Data marketplaces are probably the biggest opportunity for credit insurers with blockchain right now (and for our information providers too). A few players leverage blockchain to create platforms to unlock the access to data, and in particular unstructured data. These platforms make more data available to more organisations, liberating information once held under lock and key. This creates immense value in industries where access to data is critical: healthcare, mobility / IoT, consumer credit … and of course trade finance with access to credit risk data.

Blockchain-based consumer credit scores are a good proxy to understand how such platforms could work in our industry. A number of players aim at fixing the shortcomings of the current credit scoring systems. Bloom, Colendi, … are animated by the vision that the world deserves something better than the FICO score or its equivalent in other countries. The way they usually work is to build on a platform that lets users attest their identity, expose and register their data (for example current and historical debt obligations). The platform then uses this data to build a metric of the users’ creditworthiness. Scores in markets and communities with sparse data are bootstrapped by using peer-to-peer credit stakes.

In the credit insurance industry, we mostly underwrite risk based on sparse and outdated information. The largest credit insurers have databases of a few tens of millions of companies, filled with data that is frequently 2 years old or more, and with very patchy coverage in many countries. This is fine for the business we focus on, but this is also one of the reasons why we refrained from covering a broader fraction of B2B trade so far: transactions involving new or fast-growing companies, freelancers, SMEs, …

Blockchain changed that (already): now we can cover a broader fraction of B2B trade, by buying data on the related companies. Eqitii seems to be the most advanced data marketplace for our industry, both in terms of how well they built their technical platform, and in terms of the traction the get with relevant data owners for our underwriting needs. Credit risk data owners on Eqitii will include utility providers, commercial financial service companies, real estate service providers … The rationale for these data owners is to monetise their data assets, while keeping the data strictly private and secure.

On the other side of Eqitii data marketplace, credit insurers and other trade finance data buyers make offers: data owners control all data rights and have the power to accept or reject any offer. Exclusive data rights are made possible and enforceable thanks to advanced fingerprinting of the data and zero-knowledge proofs. When the offer is accepted, the data is transferred to the credit insurer in a separate secure channel.

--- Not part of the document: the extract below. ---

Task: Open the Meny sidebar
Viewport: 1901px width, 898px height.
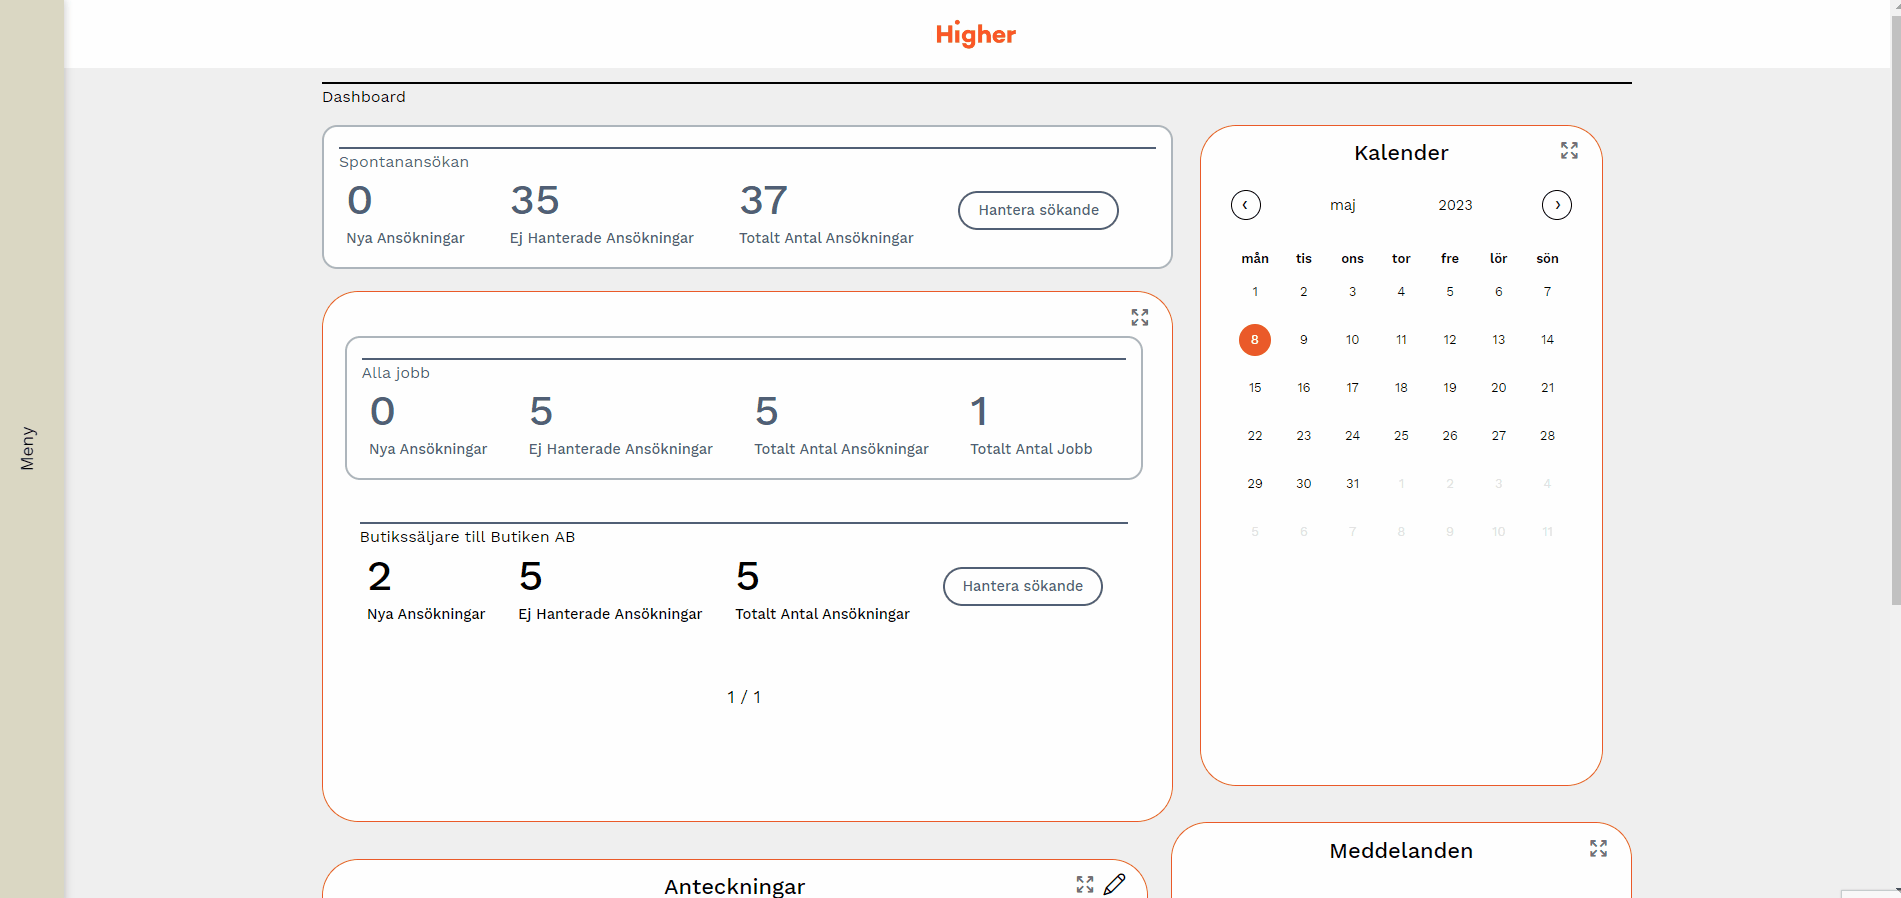Action: coord(28,449)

In the credit insurance industry, our current scoring models (and the systems we use to run these models) may not easily swallow this new (big) data, especially the unstructured data. However building a new model is a rather good problem to solve (and a relatively easy one), knowing that the data increase allows our new models to vastly outperform the old models (this topic will deserve a publication on its own, but in the meantime, you can dig into the machine learning papers from before the Internet bubble, for example this one). Once this is done, we will virtually be capable of delivering a reliable score for any company, and to update our limits within seconds after any change (good or bad) in the situation of the company.

Photo by Diego PH on Unsplash

Inspirations for credit insurance 10 years from now

Beyond the 3 use cases mentioned above, if / when we overcome our fear to self-disrupt, we can truly embrace the blockchain philosophy and reinvent our business with the “10 years from now” horizon in mind, to address the needs of the big parts of the global economy that are currently beyond our reach. Here are a few illustrations taken from upcoming Alpine Style ventures:

Reinvention 1: parametric credit protection

Parametric insurance ex ante agrees to make a payment upon the occurence of a triggering event. The payment itself does not necessarily indemnify the pure loss: for example it can be a fixed amount. With parametric insurance, commercial underwriting (premium setting) and loss assessment (claims handling) are less costly than traditional insurance products.

The second generation of blockchains (Ethereum, …) introduced the notion of smart contracts, which in practical terms are programs activated by certain triggers, run on the blockchain. Smart contracts can monitor certain information sources and automatically trigger payments when certain conditions are met.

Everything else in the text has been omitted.